Egalement, l’atteinte des objectifs de la Transition, requiert
l’accompagnement de l’ensemble des partenaires du Mali, y compris les Nations
Unies. J’en appelle donc aux amis du Mali à rester mobilisés aux côtés du
Gouvernement en vue de l’aider à relever ensemble ces défis importants.
Pour la grande majorité des Etats du Monde, convaincus par le respect
mutuel et le partenariat gagnant-gagnant, je leur garantis que les portes du Mali
leur sont grandement ouvertes et les maliens les accueilleront les bras ouverts.

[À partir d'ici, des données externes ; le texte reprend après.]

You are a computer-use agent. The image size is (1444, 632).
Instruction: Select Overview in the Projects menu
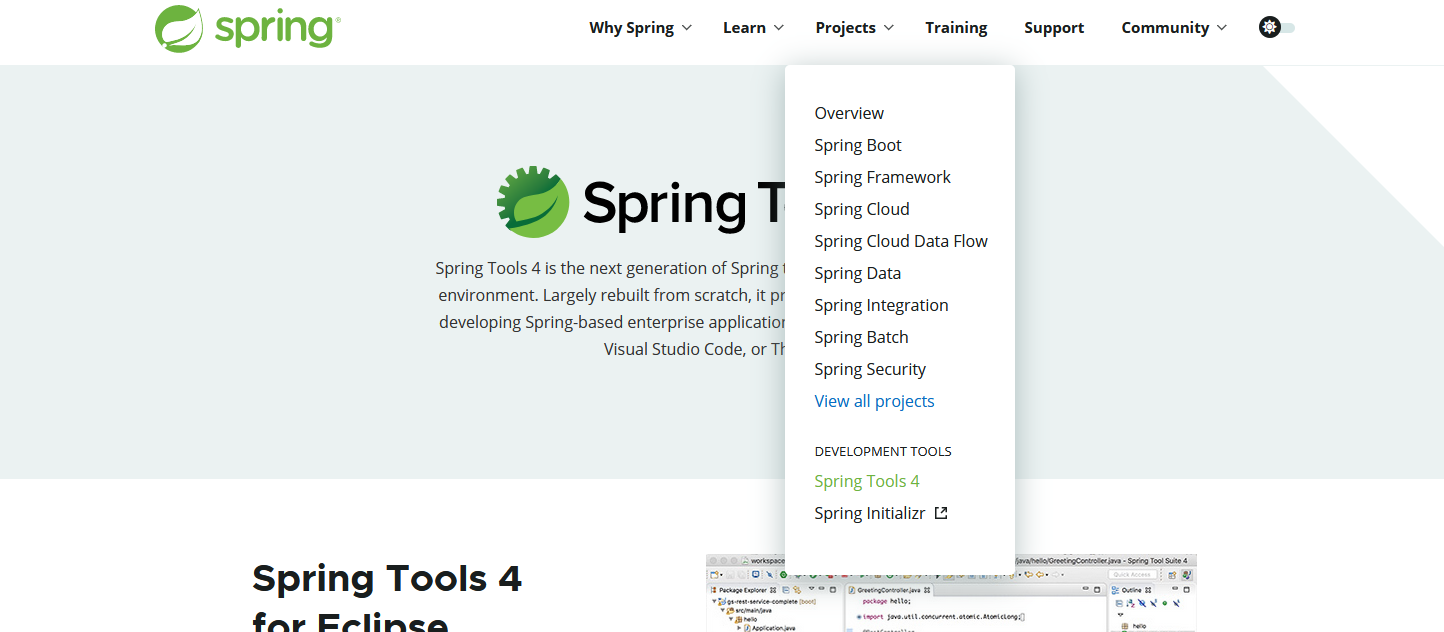coord(849,113)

Pour la minorité qui serait tentée de ne pas respecter ces principes, nous
leur promettons qu’ils feront face à des millions de « Assimi Goïta », soucieux
de défendre leur honneur, leur dignité et leurs intérêts vitaux. Je terminerai, en
donnant deux conseils aux nostalgiques de la domination : ayez le sens de
l’empathie en « Traitant les autres comme vous voudrez être traité » ou en « Ne
faisant pas aux autres ce que vous ne voudriez pas qu’on vous fasse ». Le second
conseil, revoyez vos copies, revoyez vos modèles, revoyez vos logiciels pour
intégrer le changement de mentalités et l’évolution du monde dans vos grilles
de lecture et d’analyse, sortez du passé colonial et entendez la colère, la
frustration, le rejet qui remontent des villes et campagnes africaines, des
populations africaines, et comprenez que ce mouvement est inexorable. Grâce
au principe de la multiplication fractale, vos intimidations et vos actions
subversives n’ont fait que grossir le rang des africains soucieux de préserver
leur dignité, s’ils n’étaient qu’une centaine aux indépendances, aujourd’hui,
nous sommes des millions et demain, tant que les paradigmes inégalitaires
demeureront, nous serons des milliards. Le Mali et son peuple ne seront pas
des spectateurs face aux assauts et l’adversité : pour chaque mot employé de
travers, nous réagirons par réciprocité, pour chaque balle tirée contre nous,
nous réagirons par réciprocité.
C’est à ce prix qu’une nouvelle ère sera une réalité, avec des solutions
porteuses de changement pour relever des défis interdépendants, avec des
Etats interdépendants et en valorisant l’Homme, sans distinction aucune,
notamment de race, de couleur, de sexe, de langue, de religion, d’opinion
politique ou de toute autre opinion, d’origine nationale ou sociale, de propriété,
de naissance ou de toute autre situation, tel que stipulé à l’Article 2 de la
Déclaration Universelle des Droits de l’Homme.
Que Dieu bénisse le Mali et préserve les Maliens, des forces
obscurantistes et destructrices du monde !
Que Dieu bénisse l’Afrique et préserve les africains des forces
obscurantistes et destructrices du monde !
Que Dieu bénisse le monde et préserve l’humanité entière des forces
obscurantistes et destructrices du monde !
Je vous remercie de votre très aimable attention.